On a tous quelque chose de Serge Gainsbourg

Serge Gainsbourg sur Antenne 2 en 1989.

Trente ans jour pour jour que le décès de Serge Gainsbourg nous était annoncé, à l’âge de soixante-deux ans. Si « le temps ronge l’amour comme l’acide », il n’a pas entamé ma quasi-dévotion pour Serge. Mais dieu que la tâche est difficile de m’atteler à une chronique pour honorer sa mémoire sans la trahir. D’autant plus que cela fait une semaine que je lis des papiers plus intéressants les uns que les autres à son sujet. Notamment, il faut leur rendre justice, un excellent dossier dans Les Inrocks, qui ont déterré une très belle interview accordée par l’artiste en 1989: « En ligne de mire je n’avais pas le bonheur », lit-on en exergue. « Qui peut savoir jusqu’au fond des choses est malheureux », a-t-il écrit dans Fuir le bonheur de peur qu’il ne se sauve, chanson écrite pour Jane et qu’il utilisait lorsqu’il s’agissait de mettre son cœur à nu. Cependant, dans cette interview, il se livre (gitanes) sans filtre sur son enfance, ses complexes, ses peines et son succès.

Art mineur, art majeur

Tout le monde se souvient de ce numéro d’anthologie d’Apostrophe et de son engueulade avec Guy Béart, arts majeurs versus arts mineurs. La peinture, la poésie, la musique classique pour Gainsbourg étaient des arts majeurs. Pas la chanson. Faiseur d’art mineur donc, et d’art pour les mineures, car c’est France Gall avec Poupée de cire poupée de son qui le propulsa vers la célébrité, lui qui était si à l’étroit dans son costume de poète maudit Rive Gauche.
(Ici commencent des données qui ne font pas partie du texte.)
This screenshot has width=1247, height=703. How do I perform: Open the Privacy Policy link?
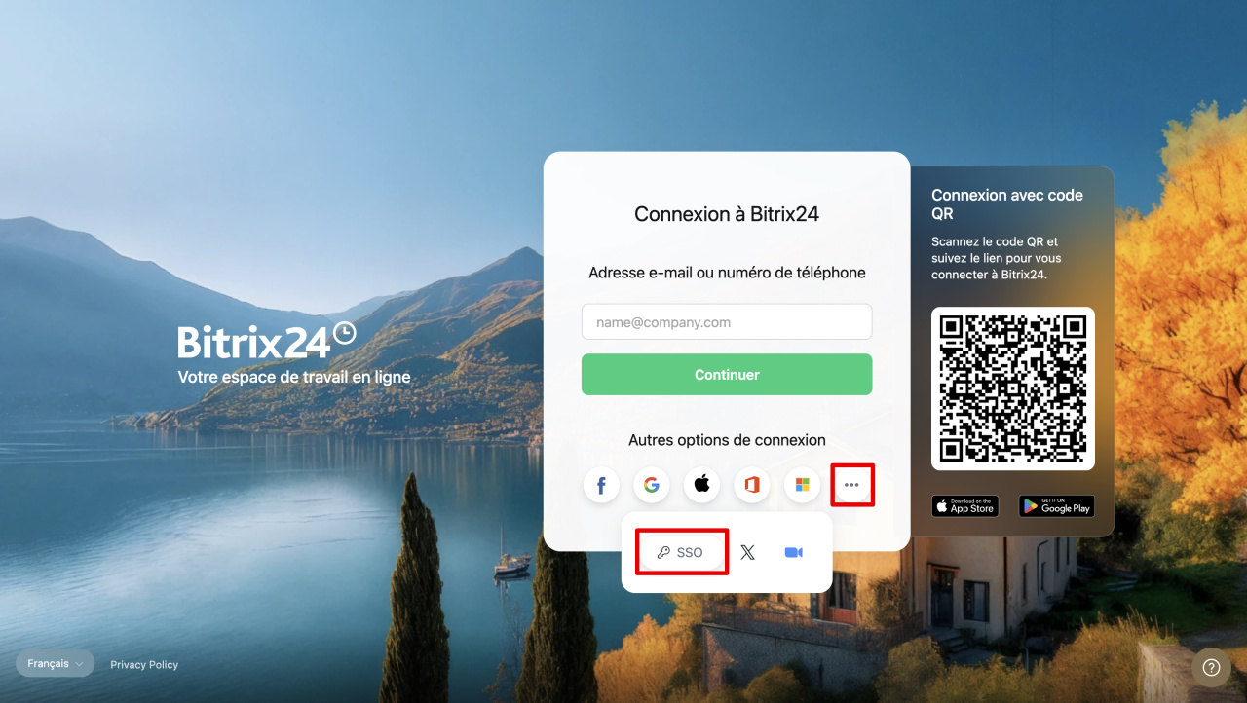click(x=144, y=664)
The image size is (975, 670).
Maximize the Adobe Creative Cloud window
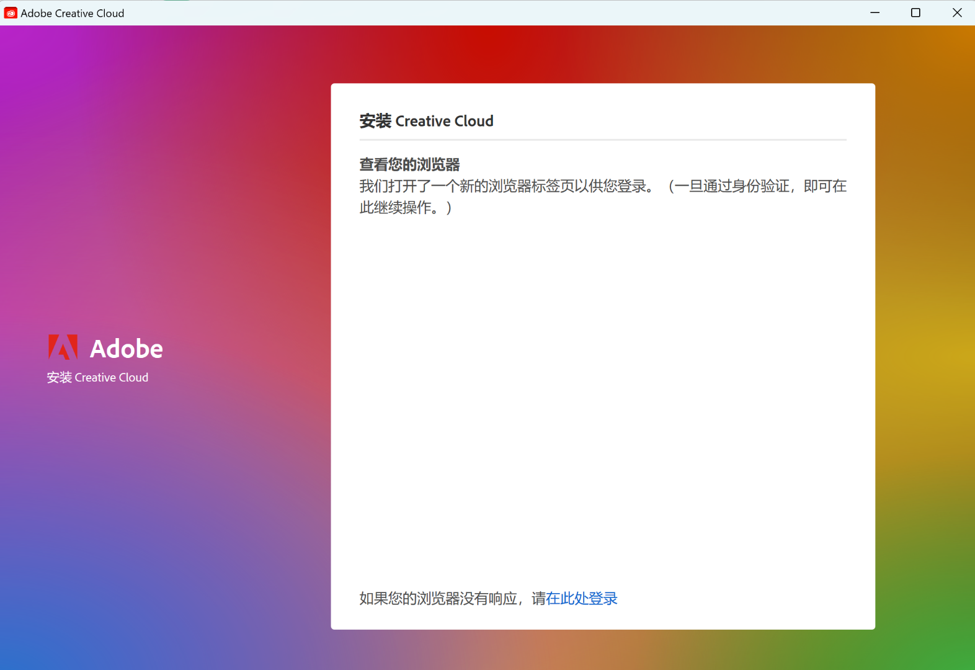click(915, 13)

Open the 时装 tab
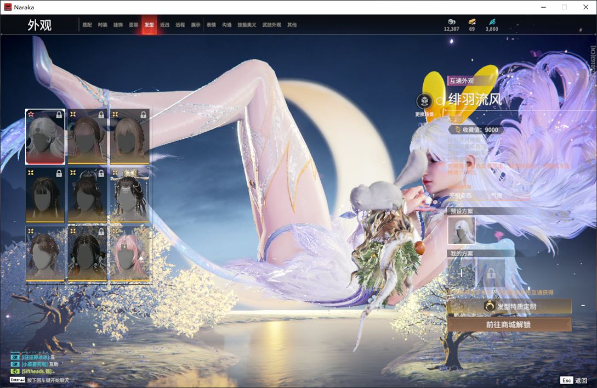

Bernanos disait qu’il était resté à jamais fidèle à l’enfant qu’il fut. Serge Gainsbourg resta à jamais fidèle au petit Lucien Ginsburg, cet enfant qui désirait avant tout satisfaire son père, pianiste, et comme lui, on le sait peu, peintre contrarié. Au sujet des leçons de piano que lui imposait son père, il déclare : « J’avais un mouchoir à gauche du clavier car je savais pertinemment qu’à chaque leçon j’allais me faire engueuler. Je faisais une fausse note sur les gammes et… Il avait une voix assez âpre, j’étais blessé et je me mettais à pleurer. Mais c’était un bon professeur. Son ambition était de me faire faire ce que lui voulait faire. De la peinture ».
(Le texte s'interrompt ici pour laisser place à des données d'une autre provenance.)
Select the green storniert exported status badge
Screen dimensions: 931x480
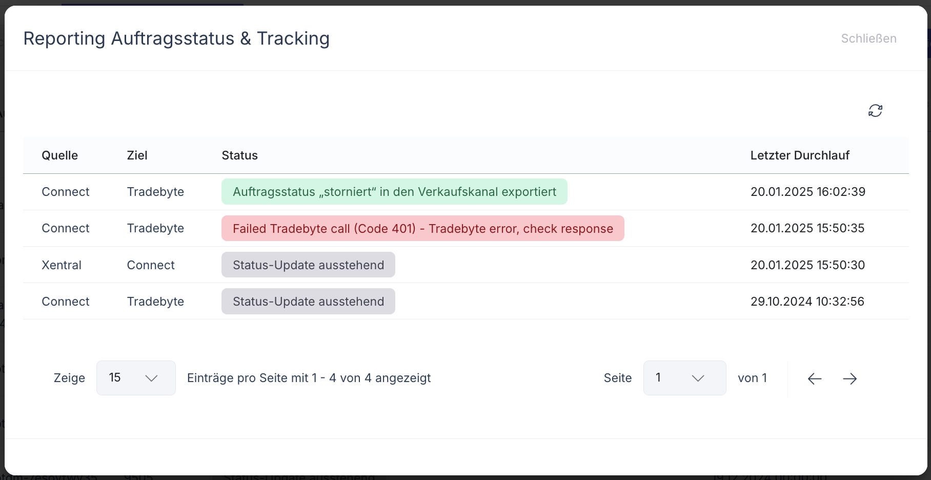[394, 192]
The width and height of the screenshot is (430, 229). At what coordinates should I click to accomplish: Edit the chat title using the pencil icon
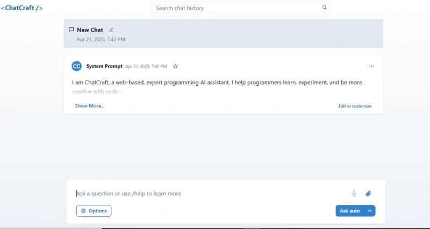click(x=111, y=30)
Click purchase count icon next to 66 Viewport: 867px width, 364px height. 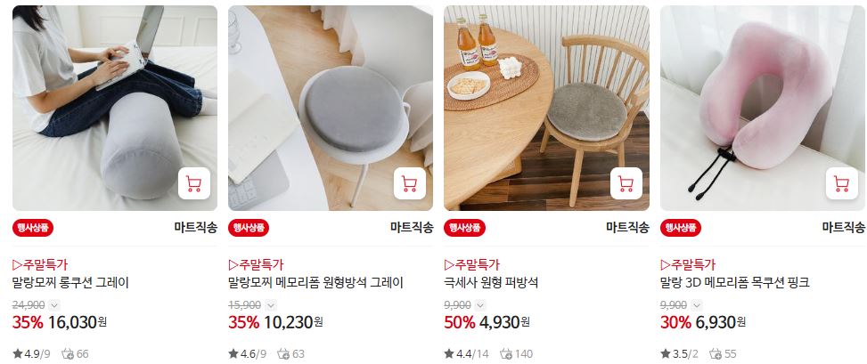click(68, 353)
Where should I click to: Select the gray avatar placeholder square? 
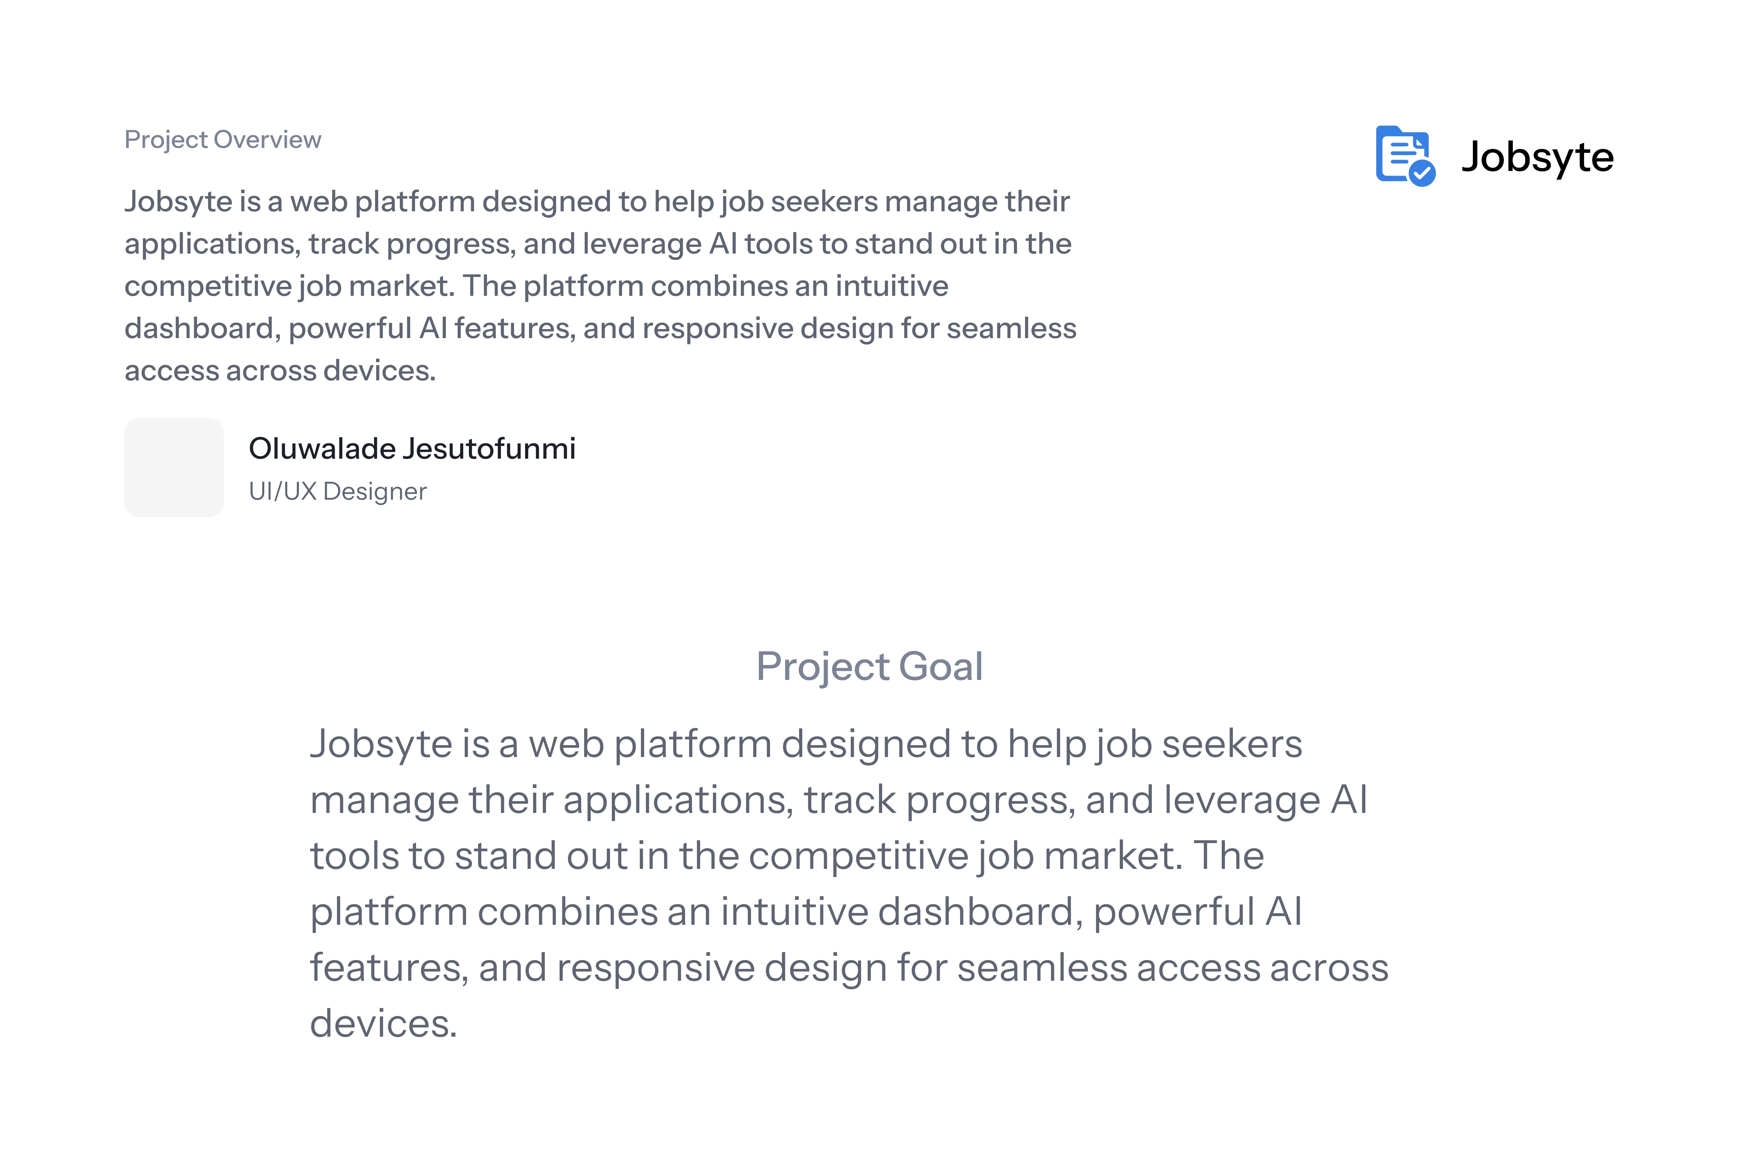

CQFD. La légende veut que, lors de son exil de la Russie vers la France en Transsibérien, Ginsburg père se fit voler une toile qu’il avait peinte pour une femme aimée. Nul n’ignore que Gainsbourg brûla toutes les siennes. Et plus tard n’eut de cesse que d’offrir ses mots en chansons, tantôt subtils, tantôt déchirants, aux femmes de sa vie.